(Given data)
▶

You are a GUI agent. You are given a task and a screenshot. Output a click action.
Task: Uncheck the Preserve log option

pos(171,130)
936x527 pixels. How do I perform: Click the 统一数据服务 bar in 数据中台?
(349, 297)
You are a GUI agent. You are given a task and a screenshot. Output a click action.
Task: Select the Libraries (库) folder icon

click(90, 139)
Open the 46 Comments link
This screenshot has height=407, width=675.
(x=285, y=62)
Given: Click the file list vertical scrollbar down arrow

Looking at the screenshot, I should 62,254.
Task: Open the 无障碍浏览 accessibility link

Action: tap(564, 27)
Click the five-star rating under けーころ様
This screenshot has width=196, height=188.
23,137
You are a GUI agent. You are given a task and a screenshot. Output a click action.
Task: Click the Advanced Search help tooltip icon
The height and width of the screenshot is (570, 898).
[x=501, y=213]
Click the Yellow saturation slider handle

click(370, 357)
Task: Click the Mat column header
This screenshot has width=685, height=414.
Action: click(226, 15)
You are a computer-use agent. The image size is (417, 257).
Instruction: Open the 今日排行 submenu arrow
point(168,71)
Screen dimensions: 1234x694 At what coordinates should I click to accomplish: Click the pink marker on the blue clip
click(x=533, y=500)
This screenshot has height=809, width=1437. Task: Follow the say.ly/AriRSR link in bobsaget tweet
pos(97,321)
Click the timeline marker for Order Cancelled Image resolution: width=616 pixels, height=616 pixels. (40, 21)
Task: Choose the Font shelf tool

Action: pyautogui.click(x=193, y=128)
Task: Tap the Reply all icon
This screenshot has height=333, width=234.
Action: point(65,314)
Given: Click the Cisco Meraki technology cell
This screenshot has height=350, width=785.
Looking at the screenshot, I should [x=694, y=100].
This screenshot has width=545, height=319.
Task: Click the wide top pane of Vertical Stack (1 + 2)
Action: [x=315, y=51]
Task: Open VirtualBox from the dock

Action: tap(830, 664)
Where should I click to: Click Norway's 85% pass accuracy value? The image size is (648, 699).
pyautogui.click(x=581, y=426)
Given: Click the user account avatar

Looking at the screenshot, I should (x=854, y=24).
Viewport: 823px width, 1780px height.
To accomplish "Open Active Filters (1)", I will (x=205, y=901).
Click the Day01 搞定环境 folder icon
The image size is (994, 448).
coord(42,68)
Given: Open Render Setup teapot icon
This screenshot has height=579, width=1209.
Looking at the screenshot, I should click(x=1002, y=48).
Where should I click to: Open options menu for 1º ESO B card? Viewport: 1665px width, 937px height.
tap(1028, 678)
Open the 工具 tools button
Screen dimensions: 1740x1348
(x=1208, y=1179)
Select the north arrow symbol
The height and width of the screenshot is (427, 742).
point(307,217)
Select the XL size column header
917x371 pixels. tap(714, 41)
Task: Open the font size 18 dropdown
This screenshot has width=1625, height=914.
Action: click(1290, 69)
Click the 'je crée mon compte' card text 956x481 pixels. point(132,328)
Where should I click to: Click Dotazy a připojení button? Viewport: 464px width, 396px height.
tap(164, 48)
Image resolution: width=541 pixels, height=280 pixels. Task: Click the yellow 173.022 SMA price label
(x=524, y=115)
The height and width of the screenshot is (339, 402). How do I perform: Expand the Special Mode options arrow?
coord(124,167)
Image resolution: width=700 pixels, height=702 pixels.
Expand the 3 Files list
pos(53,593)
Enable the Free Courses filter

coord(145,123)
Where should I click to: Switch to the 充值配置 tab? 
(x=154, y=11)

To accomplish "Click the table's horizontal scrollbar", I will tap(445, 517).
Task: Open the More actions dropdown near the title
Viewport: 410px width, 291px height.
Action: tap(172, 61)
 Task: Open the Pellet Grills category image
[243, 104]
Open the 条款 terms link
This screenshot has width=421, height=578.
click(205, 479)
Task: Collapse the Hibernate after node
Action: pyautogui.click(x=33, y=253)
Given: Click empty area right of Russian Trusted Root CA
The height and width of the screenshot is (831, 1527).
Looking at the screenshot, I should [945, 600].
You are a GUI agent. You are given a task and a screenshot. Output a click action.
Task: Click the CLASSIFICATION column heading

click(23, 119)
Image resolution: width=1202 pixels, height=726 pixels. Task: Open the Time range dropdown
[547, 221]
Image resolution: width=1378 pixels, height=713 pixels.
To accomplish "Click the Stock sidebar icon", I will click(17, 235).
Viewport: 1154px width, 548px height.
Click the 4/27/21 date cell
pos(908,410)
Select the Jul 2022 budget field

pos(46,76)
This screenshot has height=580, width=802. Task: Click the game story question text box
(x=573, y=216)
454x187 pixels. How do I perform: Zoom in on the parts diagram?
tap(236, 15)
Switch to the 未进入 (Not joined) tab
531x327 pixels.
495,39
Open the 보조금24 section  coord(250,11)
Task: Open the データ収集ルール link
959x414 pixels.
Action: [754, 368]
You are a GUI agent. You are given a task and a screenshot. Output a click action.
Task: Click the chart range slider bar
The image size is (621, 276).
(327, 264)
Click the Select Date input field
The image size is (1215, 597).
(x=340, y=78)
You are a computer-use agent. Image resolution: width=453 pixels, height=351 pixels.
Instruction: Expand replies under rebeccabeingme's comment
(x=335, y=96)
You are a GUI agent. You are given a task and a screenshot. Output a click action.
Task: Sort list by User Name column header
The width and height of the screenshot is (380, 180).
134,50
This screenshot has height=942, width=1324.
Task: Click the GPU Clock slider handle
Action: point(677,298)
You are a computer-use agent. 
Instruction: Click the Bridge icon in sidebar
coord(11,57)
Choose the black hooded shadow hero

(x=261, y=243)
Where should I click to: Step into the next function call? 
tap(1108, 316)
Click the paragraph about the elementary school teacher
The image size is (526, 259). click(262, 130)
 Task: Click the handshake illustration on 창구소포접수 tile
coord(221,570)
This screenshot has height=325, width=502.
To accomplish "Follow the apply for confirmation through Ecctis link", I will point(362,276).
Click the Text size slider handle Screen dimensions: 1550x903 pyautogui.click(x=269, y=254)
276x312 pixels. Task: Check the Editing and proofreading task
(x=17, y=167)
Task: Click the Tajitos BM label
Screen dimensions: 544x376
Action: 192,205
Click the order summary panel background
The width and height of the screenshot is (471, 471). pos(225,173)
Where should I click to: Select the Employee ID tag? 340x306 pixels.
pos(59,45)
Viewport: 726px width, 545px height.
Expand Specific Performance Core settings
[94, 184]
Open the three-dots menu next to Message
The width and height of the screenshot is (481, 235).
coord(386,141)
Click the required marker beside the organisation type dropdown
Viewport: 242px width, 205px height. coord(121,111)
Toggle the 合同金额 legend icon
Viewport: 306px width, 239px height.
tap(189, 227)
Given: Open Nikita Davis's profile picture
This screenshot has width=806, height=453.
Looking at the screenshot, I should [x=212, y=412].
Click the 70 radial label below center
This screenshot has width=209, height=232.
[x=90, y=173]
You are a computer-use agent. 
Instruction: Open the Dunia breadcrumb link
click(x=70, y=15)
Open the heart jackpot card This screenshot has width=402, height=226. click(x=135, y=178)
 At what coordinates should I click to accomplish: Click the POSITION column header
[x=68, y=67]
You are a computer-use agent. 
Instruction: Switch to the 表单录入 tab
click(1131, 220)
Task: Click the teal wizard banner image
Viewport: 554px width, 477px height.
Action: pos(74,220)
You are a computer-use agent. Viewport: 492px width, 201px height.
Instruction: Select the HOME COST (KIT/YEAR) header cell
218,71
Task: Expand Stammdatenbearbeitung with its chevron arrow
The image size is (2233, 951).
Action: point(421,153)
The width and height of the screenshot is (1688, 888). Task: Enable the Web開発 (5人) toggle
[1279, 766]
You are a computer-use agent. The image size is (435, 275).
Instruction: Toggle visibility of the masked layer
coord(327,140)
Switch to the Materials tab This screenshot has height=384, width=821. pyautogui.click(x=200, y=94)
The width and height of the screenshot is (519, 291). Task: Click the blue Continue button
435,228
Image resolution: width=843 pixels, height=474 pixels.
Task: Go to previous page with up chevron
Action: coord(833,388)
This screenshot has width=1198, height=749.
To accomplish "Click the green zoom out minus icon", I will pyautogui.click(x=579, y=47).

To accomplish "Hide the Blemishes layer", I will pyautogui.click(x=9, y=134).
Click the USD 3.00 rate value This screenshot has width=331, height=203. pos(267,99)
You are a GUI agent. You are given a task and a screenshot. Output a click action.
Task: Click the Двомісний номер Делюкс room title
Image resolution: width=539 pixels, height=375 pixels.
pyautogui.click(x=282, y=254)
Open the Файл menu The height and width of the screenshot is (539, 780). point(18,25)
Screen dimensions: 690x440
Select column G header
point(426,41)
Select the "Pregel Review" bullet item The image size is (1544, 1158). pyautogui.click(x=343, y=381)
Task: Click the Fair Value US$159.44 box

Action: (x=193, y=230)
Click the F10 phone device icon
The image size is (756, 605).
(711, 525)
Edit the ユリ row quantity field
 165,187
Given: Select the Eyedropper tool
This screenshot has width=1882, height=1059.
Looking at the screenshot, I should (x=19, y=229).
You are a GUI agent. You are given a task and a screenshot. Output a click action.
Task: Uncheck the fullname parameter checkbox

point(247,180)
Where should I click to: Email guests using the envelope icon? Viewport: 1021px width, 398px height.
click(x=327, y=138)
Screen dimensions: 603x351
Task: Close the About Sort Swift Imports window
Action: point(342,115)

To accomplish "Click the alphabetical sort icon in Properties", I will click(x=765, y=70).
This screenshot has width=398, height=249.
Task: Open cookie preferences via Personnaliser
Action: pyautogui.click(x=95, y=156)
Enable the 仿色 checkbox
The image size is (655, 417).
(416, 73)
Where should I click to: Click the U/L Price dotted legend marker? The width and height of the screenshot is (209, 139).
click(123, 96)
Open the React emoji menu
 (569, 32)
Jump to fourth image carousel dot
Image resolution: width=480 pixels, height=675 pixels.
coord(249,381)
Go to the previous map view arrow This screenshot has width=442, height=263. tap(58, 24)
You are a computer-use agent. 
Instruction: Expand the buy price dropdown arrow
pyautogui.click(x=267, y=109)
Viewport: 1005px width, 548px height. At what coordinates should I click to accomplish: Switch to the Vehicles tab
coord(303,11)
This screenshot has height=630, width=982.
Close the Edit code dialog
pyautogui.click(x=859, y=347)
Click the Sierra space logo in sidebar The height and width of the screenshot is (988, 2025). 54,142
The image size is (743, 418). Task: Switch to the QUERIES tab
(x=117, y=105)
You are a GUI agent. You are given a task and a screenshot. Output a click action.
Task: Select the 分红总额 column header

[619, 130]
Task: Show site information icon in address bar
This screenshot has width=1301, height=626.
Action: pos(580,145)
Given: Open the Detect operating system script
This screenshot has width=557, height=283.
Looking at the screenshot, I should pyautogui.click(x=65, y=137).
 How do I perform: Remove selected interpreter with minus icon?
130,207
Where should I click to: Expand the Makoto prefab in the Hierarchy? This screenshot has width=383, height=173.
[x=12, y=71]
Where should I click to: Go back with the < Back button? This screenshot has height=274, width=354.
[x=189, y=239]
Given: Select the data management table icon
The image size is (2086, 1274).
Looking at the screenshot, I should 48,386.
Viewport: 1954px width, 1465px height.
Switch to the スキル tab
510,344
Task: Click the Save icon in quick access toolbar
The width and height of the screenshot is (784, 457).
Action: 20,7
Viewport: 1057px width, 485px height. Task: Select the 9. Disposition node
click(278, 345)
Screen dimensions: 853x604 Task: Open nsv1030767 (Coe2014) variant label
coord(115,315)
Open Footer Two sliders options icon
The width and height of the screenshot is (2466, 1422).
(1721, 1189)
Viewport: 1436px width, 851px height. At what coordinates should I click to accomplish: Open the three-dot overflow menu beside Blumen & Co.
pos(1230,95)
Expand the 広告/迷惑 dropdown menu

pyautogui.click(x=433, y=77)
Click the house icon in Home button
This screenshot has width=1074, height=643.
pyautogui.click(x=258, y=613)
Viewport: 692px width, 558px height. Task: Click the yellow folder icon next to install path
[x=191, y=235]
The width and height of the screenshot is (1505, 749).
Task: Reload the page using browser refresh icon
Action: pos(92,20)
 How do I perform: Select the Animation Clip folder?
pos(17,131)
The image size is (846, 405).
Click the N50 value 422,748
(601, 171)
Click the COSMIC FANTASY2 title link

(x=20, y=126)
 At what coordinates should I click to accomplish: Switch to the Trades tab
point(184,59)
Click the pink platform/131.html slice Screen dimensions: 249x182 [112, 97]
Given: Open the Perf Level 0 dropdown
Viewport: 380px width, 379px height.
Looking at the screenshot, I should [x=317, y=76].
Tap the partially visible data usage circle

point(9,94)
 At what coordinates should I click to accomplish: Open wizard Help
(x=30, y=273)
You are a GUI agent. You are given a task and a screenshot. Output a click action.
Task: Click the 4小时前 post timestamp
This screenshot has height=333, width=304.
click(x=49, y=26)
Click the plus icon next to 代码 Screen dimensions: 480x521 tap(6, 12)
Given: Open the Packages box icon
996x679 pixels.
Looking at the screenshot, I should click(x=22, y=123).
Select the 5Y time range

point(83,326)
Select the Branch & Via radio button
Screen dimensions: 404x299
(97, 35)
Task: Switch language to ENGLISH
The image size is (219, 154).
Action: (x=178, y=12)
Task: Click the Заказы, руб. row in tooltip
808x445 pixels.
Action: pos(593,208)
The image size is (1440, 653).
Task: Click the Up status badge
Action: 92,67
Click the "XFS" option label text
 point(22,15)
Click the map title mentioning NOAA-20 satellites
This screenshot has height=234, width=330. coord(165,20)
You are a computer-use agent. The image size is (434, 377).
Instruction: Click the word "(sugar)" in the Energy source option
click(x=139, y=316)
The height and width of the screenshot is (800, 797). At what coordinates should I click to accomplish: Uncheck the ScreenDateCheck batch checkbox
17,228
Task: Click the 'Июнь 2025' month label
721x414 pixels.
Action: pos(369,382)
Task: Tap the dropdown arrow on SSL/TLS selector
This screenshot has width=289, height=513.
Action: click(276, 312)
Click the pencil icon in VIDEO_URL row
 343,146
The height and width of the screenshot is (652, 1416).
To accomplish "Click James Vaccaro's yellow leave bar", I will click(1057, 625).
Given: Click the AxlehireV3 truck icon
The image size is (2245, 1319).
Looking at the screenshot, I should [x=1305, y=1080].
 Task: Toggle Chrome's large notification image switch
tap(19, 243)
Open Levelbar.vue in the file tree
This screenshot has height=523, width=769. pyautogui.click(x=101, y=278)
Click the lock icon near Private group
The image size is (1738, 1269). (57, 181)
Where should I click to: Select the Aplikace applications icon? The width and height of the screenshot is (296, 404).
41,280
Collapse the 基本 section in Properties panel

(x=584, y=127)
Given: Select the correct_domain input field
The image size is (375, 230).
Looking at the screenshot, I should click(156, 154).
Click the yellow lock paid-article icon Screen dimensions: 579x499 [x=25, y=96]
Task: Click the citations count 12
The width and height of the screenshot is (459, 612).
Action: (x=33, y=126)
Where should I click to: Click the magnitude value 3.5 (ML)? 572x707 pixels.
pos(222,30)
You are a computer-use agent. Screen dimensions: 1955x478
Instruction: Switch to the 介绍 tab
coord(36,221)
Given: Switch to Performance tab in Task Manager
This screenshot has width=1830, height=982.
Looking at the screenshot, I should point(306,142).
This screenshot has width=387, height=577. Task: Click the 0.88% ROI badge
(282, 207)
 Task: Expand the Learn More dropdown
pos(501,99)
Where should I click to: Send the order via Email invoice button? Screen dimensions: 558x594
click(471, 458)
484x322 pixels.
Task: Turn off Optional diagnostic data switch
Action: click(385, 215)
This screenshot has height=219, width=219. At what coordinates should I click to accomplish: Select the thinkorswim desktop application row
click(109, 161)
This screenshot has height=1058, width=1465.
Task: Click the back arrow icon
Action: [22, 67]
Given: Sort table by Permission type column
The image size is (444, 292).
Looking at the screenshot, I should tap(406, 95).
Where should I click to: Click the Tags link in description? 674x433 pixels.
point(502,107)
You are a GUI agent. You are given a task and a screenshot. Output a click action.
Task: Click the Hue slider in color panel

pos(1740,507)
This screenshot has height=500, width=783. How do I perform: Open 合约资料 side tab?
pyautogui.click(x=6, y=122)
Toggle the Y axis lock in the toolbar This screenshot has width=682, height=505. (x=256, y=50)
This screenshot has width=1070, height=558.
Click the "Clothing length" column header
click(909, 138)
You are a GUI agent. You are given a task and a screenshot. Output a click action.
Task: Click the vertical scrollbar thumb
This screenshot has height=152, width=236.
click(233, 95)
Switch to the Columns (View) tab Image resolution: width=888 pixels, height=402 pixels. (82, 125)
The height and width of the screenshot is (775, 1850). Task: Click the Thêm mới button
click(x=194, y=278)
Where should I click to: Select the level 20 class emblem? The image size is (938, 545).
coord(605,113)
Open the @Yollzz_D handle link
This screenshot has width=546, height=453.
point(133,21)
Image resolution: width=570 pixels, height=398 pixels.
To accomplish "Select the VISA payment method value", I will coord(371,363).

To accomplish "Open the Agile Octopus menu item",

◀

(Stated problem) Print the entries above word for word, from the line containing "Where should I click to: Click Norway's" through the line containing "Action: pyautogui.click(x=33, y=253)", both lines included.

(The result)
Where should I click to: Click Norway's 85% pass accuracy value? The image size is (648, 699).
pyautogui.click(x=581, y=426)
Given: Click the user account avatar

Looking at the screenshot, I should (x=854, y=24).
Viewport: 823px width, 1780px height.
To accomplish "Open Active Filters (1)", I will (x=205, y=901).
Click the Day01 搞定环境 folder icon
The image size is (994, 448).
coord(42,68)
Given: Open Render Setup teapot icon
This screenshot has height=579, width=1209.
Looking at the screenshot, I should click(x=1002, y=48).
Where should I click to: Open options menu for 1º ESO B card? Viewport: 1665px width, 937px height.
tap(1028, 678)
Open the 工具 tools button
Screen dimensions: 1740x1348
(x=1208, y=1179)
Select the north arrow symbol
The height and width of the screenshot is (427, 742).
point(307,217)
Select the XL size column header
917x371 pixels. tap(714, 41)
Task: Open the font size 18 dropdown
This screenshot has width=1625, height=914.
Action: click(1290, 69)
Click the 'je crée mon compte' card text 956x481 pixels. point(132,328)
Where should I click to: Click Dotazy a připojení button? Viewport: 464px width, 396px height.
tap(164, 48)
Image resolution: width=541 pixels, height=280 pixels. Task: Click the yellow 173.022 SMA price label
(x=524, y=115)
The height and width of the screenshot is (339, 402). How do I perform: Expand the Special Mode options arrow?
coord(124,167)
Image resolution: width=700 pixels, height=702 pixels.
Expand the 3 Files list
pos(53,593)
Enable the Free Courses filter

coord(145,123)
Where should I click to: Switch to the 充值配置 tab? 
(x=154, y=11)

To accomplish "Click the table's horizontal scrollbar", I will tap(445, 517).
Task: Open the More actions dropdown near the title
Viewport: 410px width, 291px height.
Action: tap(172, 61)
 Task: Open the Pellet Grills category image
[243, 104]
Open the 条款 terms link
This screenshot has width=421, height=578.
click(205, 479)
Task: Collapse the Hibernate after node
Action: pyautogui.click(x=33, y=253)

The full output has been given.